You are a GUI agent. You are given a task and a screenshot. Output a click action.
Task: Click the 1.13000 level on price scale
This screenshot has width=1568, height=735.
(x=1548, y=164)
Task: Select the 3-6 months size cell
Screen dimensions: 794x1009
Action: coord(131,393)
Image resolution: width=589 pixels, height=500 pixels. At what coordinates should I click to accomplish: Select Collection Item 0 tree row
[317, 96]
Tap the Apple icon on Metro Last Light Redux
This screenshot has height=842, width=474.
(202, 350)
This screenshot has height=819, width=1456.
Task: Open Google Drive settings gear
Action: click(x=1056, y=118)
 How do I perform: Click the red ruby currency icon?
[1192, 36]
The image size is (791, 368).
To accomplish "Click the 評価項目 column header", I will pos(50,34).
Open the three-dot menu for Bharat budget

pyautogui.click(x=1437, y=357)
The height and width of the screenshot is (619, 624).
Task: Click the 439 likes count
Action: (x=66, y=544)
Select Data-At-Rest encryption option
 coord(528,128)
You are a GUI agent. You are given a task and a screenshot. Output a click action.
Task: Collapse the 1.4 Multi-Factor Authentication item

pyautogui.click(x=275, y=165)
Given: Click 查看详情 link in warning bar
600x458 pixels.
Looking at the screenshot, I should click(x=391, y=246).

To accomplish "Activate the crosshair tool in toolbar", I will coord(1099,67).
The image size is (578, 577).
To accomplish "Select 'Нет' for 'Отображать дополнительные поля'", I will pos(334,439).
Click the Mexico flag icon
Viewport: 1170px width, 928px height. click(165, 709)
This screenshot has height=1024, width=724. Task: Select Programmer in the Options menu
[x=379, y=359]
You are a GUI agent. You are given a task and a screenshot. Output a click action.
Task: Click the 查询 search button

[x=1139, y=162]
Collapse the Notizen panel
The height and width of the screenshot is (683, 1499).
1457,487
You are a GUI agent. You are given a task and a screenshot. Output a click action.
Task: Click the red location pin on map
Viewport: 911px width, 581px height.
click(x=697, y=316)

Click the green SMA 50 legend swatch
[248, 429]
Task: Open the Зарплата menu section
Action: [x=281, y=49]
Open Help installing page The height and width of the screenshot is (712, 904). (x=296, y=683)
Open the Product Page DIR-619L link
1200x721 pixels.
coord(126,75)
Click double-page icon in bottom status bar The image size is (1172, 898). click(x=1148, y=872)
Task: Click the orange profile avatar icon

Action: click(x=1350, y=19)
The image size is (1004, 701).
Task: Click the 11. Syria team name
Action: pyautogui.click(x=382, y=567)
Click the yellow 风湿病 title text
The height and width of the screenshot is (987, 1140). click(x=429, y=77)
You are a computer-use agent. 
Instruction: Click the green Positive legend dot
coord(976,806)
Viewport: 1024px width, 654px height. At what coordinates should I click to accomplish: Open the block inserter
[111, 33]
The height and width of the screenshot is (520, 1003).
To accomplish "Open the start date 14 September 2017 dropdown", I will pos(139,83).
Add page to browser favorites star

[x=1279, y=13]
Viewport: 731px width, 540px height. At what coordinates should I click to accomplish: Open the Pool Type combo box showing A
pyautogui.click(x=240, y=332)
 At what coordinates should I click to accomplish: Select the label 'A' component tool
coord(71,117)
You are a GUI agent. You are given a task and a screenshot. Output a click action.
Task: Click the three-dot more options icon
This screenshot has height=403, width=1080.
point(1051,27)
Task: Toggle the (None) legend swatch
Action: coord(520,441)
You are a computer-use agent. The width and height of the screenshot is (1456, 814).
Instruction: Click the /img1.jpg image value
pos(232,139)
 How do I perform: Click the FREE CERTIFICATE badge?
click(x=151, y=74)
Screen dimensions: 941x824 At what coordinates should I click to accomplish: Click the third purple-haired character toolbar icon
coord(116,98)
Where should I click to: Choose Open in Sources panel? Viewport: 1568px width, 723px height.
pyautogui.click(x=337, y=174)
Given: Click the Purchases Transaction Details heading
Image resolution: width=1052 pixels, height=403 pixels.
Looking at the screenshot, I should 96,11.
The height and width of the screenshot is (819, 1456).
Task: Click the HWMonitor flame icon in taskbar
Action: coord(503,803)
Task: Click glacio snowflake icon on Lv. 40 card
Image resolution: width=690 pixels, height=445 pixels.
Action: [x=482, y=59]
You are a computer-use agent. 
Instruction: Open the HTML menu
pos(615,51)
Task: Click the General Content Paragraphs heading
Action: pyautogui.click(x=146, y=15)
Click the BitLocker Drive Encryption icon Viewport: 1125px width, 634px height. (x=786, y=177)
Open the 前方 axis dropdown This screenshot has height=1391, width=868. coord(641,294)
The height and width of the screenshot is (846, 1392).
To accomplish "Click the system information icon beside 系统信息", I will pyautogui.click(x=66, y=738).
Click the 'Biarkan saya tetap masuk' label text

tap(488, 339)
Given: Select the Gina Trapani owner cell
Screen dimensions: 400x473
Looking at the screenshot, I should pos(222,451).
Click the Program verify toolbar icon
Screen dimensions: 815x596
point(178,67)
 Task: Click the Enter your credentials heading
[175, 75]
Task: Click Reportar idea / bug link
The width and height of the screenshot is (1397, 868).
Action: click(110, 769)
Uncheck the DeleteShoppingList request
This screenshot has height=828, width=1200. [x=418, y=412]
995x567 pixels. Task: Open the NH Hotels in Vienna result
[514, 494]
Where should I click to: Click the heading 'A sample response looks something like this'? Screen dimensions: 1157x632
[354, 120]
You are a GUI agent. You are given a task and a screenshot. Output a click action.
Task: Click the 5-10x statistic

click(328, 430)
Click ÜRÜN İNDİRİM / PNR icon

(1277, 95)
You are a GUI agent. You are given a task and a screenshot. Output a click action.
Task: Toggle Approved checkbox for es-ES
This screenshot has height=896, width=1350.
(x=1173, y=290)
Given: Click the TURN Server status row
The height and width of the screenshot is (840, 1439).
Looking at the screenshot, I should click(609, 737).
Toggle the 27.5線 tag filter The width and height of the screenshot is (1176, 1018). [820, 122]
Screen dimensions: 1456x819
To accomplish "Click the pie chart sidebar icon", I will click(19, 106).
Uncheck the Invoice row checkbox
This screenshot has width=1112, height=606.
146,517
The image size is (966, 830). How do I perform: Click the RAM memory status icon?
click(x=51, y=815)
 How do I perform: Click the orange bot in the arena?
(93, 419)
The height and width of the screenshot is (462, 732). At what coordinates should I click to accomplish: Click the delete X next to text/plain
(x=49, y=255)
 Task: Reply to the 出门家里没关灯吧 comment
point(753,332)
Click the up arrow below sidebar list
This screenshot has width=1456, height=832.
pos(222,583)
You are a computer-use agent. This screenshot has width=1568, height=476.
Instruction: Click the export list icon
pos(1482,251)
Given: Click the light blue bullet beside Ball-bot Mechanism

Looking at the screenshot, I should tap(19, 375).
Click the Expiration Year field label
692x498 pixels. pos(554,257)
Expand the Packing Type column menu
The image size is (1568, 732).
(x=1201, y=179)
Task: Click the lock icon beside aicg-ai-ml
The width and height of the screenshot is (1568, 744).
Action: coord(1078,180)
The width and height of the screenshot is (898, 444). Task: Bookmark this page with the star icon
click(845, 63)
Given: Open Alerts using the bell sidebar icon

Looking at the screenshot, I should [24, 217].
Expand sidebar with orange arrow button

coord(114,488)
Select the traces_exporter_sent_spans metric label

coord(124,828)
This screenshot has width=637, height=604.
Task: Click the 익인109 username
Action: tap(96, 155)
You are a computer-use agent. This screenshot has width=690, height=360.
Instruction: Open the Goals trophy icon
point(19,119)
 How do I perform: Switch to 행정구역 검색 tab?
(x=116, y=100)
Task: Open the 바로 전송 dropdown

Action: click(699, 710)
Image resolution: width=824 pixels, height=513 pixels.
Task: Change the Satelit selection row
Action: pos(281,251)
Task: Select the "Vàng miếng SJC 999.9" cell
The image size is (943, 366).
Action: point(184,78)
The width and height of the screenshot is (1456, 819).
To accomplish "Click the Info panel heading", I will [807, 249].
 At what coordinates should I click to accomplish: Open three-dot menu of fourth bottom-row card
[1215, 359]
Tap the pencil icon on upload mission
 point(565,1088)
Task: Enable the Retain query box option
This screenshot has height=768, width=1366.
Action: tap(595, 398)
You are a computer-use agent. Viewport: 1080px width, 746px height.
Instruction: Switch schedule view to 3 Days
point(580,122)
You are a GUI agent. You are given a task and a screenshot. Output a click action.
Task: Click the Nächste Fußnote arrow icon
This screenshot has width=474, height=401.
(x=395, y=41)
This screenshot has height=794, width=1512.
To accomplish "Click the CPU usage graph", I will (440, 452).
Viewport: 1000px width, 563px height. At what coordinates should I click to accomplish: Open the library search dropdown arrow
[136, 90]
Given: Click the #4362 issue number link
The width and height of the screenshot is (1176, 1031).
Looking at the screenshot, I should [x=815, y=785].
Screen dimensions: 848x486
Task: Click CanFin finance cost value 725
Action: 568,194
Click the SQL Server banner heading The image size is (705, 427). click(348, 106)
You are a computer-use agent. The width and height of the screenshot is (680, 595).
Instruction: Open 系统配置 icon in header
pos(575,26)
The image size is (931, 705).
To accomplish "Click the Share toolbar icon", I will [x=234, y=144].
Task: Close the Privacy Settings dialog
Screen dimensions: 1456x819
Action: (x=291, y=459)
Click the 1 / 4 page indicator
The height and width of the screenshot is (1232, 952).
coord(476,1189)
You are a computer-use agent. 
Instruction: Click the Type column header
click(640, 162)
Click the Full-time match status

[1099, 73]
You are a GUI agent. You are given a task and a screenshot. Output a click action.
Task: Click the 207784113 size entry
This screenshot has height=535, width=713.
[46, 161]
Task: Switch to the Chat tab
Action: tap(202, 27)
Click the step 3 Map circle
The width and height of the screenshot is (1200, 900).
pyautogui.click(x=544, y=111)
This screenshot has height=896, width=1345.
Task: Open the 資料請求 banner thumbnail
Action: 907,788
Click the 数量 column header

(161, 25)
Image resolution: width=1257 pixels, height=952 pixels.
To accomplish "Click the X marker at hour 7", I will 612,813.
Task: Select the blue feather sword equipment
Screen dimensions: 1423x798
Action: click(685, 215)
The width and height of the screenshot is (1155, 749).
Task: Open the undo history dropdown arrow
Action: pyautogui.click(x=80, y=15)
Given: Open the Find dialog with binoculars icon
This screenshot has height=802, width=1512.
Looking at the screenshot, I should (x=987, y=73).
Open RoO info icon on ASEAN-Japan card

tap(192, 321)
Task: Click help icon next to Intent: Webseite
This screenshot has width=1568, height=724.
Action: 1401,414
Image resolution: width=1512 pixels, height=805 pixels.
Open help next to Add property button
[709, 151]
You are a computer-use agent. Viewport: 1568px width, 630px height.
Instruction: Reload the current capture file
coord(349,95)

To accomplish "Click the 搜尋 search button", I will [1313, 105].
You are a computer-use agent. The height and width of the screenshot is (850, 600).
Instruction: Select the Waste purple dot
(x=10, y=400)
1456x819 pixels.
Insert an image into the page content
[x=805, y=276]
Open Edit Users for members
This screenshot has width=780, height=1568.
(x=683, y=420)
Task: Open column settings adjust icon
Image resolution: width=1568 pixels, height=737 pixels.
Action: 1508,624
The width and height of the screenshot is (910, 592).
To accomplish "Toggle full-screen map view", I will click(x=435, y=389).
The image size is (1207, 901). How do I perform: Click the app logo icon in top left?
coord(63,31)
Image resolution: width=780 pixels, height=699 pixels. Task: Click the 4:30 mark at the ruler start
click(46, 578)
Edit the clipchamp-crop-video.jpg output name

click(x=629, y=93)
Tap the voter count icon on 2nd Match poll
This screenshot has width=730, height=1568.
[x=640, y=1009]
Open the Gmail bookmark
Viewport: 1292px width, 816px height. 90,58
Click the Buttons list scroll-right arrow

▬▬▬

- WHAT THE EXERCISE ASKS:
Could you repeat the entries in the stretch from the line containing "The image size is (791, 368)." through the line containing "coord(528,128)", copying them exactly?

- FINISHED EXERCISE:
The image size is (791, 368).
To accomplish "Click the 評価項目 column header", I will pos(50,34).
Open the three-dot menu for Bharat budget

pyautogui.click(x=1437, y=357)
The height and width of the screenshot is (619, 624).
Task: Click the 439 likes count
Action: (x=66, y=544)
Select Data-At-Rest encryption option
 coord(528,128)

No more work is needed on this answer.